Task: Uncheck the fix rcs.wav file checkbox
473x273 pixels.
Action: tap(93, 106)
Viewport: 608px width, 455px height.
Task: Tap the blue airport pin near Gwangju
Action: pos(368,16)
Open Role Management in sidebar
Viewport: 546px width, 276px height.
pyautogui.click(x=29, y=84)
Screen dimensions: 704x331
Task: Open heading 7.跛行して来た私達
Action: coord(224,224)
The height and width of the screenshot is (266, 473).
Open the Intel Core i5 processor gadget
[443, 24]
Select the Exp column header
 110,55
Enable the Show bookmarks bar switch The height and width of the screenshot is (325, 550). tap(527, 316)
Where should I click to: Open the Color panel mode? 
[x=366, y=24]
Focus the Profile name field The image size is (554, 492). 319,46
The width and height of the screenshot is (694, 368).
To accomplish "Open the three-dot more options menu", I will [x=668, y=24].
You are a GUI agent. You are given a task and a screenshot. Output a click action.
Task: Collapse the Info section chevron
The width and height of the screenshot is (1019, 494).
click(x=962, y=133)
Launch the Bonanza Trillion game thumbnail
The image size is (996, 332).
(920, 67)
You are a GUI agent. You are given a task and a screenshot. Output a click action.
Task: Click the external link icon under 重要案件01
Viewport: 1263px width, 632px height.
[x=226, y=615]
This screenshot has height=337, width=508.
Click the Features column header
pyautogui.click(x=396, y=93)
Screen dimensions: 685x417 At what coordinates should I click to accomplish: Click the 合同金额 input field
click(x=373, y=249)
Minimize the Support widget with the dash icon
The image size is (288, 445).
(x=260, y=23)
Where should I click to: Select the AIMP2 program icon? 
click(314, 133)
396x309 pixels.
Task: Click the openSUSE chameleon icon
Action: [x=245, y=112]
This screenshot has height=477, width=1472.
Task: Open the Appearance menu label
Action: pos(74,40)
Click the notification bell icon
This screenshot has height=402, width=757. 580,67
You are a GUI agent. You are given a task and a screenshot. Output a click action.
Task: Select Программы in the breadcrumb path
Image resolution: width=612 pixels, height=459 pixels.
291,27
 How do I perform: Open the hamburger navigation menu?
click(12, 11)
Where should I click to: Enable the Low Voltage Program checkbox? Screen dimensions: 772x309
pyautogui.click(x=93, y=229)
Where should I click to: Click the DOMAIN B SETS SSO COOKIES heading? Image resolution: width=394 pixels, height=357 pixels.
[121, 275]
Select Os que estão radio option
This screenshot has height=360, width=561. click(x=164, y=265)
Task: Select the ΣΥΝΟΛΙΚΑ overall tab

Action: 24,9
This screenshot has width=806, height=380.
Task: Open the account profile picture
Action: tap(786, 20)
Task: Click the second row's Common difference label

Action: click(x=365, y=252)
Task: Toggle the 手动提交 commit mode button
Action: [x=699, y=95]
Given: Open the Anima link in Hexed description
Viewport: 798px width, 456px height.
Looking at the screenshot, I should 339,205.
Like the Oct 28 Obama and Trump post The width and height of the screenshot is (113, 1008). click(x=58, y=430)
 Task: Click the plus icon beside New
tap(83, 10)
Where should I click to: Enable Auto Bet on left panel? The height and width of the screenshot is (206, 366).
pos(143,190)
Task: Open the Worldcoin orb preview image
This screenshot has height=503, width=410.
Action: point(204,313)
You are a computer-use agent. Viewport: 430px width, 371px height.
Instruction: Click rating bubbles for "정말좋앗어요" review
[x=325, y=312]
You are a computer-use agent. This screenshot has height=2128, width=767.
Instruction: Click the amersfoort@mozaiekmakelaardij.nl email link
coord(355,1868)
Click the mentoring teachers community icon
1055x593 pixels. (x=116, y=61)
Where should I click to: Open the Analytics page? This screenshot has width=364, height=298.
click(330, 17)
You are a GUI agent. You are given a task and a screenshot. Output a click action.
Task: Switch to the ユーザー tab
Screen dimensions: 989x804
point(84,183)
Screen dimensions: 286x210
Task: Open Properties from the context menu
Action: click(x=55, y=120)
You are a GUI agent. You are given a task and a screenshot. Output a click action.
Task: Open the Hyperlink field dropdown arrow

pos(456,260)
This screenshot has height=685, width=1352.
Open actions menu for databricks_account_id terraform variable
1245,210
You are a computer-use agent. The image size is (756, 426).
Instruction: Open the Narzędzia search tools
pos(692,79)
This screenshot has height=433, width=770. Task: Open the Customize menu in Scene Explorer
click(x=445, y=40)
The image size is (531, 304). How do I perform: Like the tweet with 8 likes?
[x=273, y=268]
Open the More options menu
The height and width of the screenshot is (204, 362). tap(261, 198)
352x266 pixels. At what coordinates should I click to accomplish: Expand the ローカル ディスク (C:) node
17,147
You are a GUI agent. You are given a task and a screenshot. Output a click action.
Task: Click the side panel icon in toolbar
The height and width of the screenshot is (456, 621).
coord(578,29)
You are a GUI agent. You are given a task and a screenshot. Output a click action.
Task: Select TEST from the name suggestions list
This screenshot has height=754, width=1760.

WHAT YOU ARE ASKED TO DO: Reproduce the full set of records precisely.

SOLVED EXERCISE:
Task: Uncheck the fix rcs.wav file checkbox
473x273 pixels.
Action: tap(93, 106)
Viewport: 608px width, 455px height.
Task: Tap the blue airport pin near Gwangju
Action: pos(368,16)
Open Role Management in sidebar
Viewport: 546px width, 276px height.
pyautogui.click(x=29, y=84)
Screen dimensions: 704x331
Task: Open heading 7.跛行して来た私達
Action: coord(224,224)
The height and width of the screenshot is (266, 473).
Open the Intel Core i5 processor gadget
[443, 24]
Select the Exp column header
 110,55
Enable the Show bookmarks bar switch The height and width of the screenshot is (325, 550). tap(527, 316)
Where should I click to: Open the Color panel mode? 
[x=366, y=24]
Focus the Profile name field The image size is (554, 492). 319,46
The width and height of the screenshot is (694, 368).
To accomplish "Open the three-dot more options menu", I will [x=668, y=24].
You are a GUI agent. You are given a task and a screenshot. Output a click action.
Task: Collapse the Info section chevron
The width and height of the screenshot is (1019, 494).
click(x=962, y=133)
Launch the Bonanza Trillion game thumbnail
The image size is (996, 332).
(920, 67)
You are a GUI agent. You are given a task and a screenshot. Output a click action.
Task: Click the external link icon under 重要案件01
Viewport: 1263px width, 632px height.
[x=226, y=615]
This screenshot has height=337, width=508.
Click the Features column header
pyautogui.click(x=396, y=93)
Screen dimensions: 685x417 At what coordinates should I click to accomplish: Click the 合同金额 input field
click(x=373, y=249)
Minimize the Support widget with the dash icon
The image size is (288, 445).
(x=260, y=23)
Where should I click to: Select the AIMP2 program icon? 
click(314, 133)
396x309 pixels.
Task: Click the openSUSE chameleon icon
Action: [x=245, y=112]
This screenshot has height=477, width=1472.
Task: Open the Appearance menu label
Action: pos(74,40)
Click the notification bell icon
This screenshot has height=402, width=757. 580,67
You are a GUI agent. You are given a task and a screenshot. Output a click action.
Task: Select Программы in the breadcrumb path
Image resolution: width=612 pixels, height=459 pixels.
291,27
 How do I perform: Open the hamburger navigation menu?
click(12, 11)
Where should I click to: Enable the Low Voltage Program checkbox? Screen dimensions: 772x309
pyautogui.click(x=93, y=229)
Where should I click to: Click the DOMAIN B SETS SSO COOKIES heading? Image resolution: width=394 pixels, height=357 pixels.
[121, 275]
Select Os que estão radio option
This screenshot has height=360, width=561. click(x=164, y=265)
Task: Select the ΣΥΝΟΛΙΚΑ overall tab

Action: 24,9
This screenshot has width=806, height=380.
Task: Open the account profile picture
Action: tap(786, 20)
Task: Click the second row's Common difference label

Action: click(x=365, y=252)
Task: Toggle the 手动提交 commit mode button
Action: [x=699, y=95]
Given: Open the Anima link in Hexed description
Viewport: 798px width, 456px height.
Looking at the screenshot, I should 339,205.
Like the Oct 28 Obama and Trump post The width and height of the screenshot is (113, 1008). click(x=58, y=430)
 Task: Click the plus icon beside New
tap(83, 10)
Where should I click to: Enable Auto Bet on left panel? The height and width of the screenshot is (206, 366).
pos(143,190)
Task: Open the Worldcoin orb preview image
This screenshot has height=503, width=410.
Action: point(204,313)
You are a computer-use agent. Viewport: 430px width, 371px height.
Instruction: Click rating bubbles for "정말좋앗어요" review
[x=325, y=312]
You are a computer-use agent. This screenshot has height=2128, width=767.
Instruction: Click the amersfoort@mozaiekmakelaardij.nl email link
coord(355,1868)
Click the mentoring teachers community icon
1055x593 pixels. (x=116, y=61)
Where should I click to: Open the Analytics page? This screenshot has width=364, height=298.
click(330, 17)
You are a GUI agent. You are given a task and a screenshot. Output a click action.
Task: Switch to the ユーザー tab
Screen dimensions: 989x804
point(84,183)
Screen dimensions: 286x210
Task: Open Properties from the context menu
Action: click(x=55, y=120)
You are a GUI agent. You are given a task and a screenshot. Output a click action.
Task: Open the Hyperlink field dropdown arrow

pos(456,260)
This screenshot has height=685, width=1352.
Open actions menu for databricks_account_id terraform variable
1245,210
You are a computer-use agent. The image size is (756, 426).
Instruction: Open the Narzędzia search tools
pos(692,79)
This screenshot has height=433, width=770. Task: Open the Customize menu in Scene Explorer
click(x=445, y=40)
The image size is (531, 304). How do I perform: Like the tweet with 8 likes?
[x=273, y=268]
Open the More options menu
The height and width of the screenshot is (204, 362). tap(261, 198)
352x266 pixels. At what coordinates should I click to accomplish: Expand the ローカル ディスク (C:) node
17,147
You are a GUI agent. You are given a task and a screenshot. Output a click action.
Task: Click the side panel icon in toolbar
The height and width of the screenshot is (456, 621).
coord(578,29)
You are a GUI agent. You are given a task and a screenshot. Output a click action.
Task: Select TEST from the name suggestions list
This screenshot has height=754, width=1760.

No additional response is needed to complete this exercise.